Convierte todas las entradas de abajo en una tabla de Markdown con las columnas «N.º» y «Línea». Pon cada línea en su propia fila y deja fuera las líneas en blanco.
═════ Datos de entrada ═════
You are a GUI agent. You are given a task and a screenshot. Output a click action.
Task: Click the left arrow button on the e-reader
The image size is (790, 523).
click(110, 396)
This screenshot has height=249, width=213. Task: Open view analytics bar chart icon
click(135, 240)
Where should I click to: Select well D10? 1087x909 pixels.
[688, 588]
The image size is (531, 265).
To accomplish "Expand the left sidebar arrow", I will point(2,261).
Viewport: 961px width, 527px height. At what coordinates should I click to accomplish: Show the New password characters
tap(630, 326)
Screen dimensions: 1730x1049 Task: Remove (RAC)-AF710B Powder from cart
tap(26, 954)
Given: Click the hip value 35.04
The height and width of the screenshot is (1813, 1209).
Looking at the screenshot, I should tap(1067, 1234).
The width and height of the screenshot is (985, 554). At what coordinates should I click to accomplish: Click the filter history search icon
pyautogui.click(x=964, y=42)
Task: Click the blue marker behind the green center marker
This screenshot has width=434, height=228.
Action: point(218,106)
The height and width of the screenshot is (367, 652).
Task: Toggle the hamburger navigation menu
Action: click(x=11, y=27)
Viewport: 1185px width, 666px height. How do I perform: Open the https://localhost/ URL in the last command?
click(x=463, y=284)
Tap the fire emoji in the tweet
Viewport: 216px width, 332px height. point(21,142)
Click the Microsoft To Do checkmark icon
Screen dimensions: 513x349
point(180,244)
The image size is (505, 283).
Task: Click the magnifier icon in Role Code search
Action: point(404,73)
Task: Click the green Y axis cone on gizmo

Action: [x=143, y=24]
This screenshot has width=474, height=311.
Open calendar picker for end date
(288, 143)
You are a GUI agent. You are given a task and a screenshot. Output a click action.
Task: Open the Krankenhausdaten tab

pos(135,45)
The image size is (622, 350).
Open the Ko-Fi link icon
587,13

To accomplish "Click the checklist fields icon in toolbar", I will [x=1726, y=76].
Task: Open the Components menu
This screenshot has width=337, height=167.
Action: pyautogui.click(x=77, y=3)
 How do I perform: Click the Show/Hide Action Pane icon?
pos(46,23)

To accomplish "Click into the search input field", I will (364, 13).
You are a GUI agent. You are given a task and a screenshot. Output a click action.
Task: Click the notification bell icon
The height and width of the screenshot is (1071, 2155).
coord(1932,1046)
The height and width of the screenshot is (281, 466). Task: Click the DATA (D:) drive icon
═════
Respuesta =>
| N.º | Línea |
|---|---|
| 1 | You are a GUI agent. You are given a task and a screenshot. Output a click action. |
| 2 | Task: Click the left arrow button on the e-reader |
| 3 | The image size is (790, 523). |
| 4 | click(110, 396) |
| 5 | This screenshot has height=249, width=213. Task: Open view analytics bar chart icon |
| 6 | click(135, 240) |
| 7 | Where should I click to: Select well D10? 1087x909 pixels. |
| 8 | [688, 588] |
| 9 | The image size is (531, 265). |
| 10 | To accomplish "Expand the left sidebar arrow", I will point(2,261). |
| 11 | Viewport: 961px width, 527px height. At what coordinates should I click to accomplish: Show the New password characters |
| 12 | tap(630, 326) |
| 13 | Screen dimensions: 1730x1049 Task: Remove (RAC)-AF710B Powder from cart |
| 14 | tap(26, 954) |
| 15 | Given: Click the hip value 35.04 |
| 16 | The height and width of the screenshot is (1813, 1209). |
| 17 | Looking at the screenshot, I should tap(1067, 1234). |
| 18 | The width and height of the screenshot is (985, 554). At what coordinates should I click to accomplish: Click the filter history search icon |
| 19 | pyautogui.click(x=964, y=42) |
| 20 | Task: Click the blue marker behind the green center marker |
| 21 | This screenshot has width=434, height=228. |
| 22 | Action: point(218,106) |
| 23 | The height and width of the screenshot is (367, 652). |
| 24 | Task: Toggle the hamburger navigation menu |
| 25 | Action: click(x=11, y=27) |
| 26 | Viewport: 1185px width, 666px height. How do I perform: Open the https://localhost/ URL in the last command? |
| 27 | click(x=463, y=284) |
| 28 | Tap the fire emoji in the tweet |
| 29 | Viewport: 216px width, 332px height. point(21,142) |
| 30 | Click the Microsoft To Do checkmark icon |
| 31 | Screen dimensions: 513x349 |
| 32 | point(180,244) |
| 33 | The image size is (505, 283). |
| 34 | Task: Click the magnifier icon in Role Code search |
| 35 | Action: point(404,73) |
| 36 | Task: Click the green Y axis cone on gizmo |
| 37 | Action: [x=143, y=24] |
| 38 | This screenshot has width=474, height=311. |
| 39 | Open calendar picker for end date |
| 40 | (288, 143) |
| 41 | You are a GUI agent. You are given a task and a screenshot. Output a click action. |
| 42 | Task: Open the Krankenhausdaten tab |
| 43 | pos(135,45) |
| 44 | The image size is (622, 350). |
| 45 | Open the Ko-Fi link icon |
| 46 | 587,13 |
| 47 | To accomplish "Click the checklist fields icon in toolbar", I will [x=1726, y=76]. |
| 48 | Task: Open the Components menu |
| 49 | This screenshot has width=337, height=167. |
| 50 | Action: pyautogui.click(x=77, y=3) |
| 51 |  How do I perform: Click the Show/Hide Action Pane icon? |
| 52 | pos(46,23) |
| 53 | To accomplish "Click into the search input field", I will (364, 13). |
| 54 | You are a GUI agent. You are given a task and a screenshot. Output a click action. |
| 55 | Task: Click the notification bell icon |
| 56 | The height and width of the screenshot is (1071, 2155). |
| 57 | coord(1932,1046) |
| 58 | The height and width of the screenshot is (281, 466). Task: Click the DATA (D:) drive icon |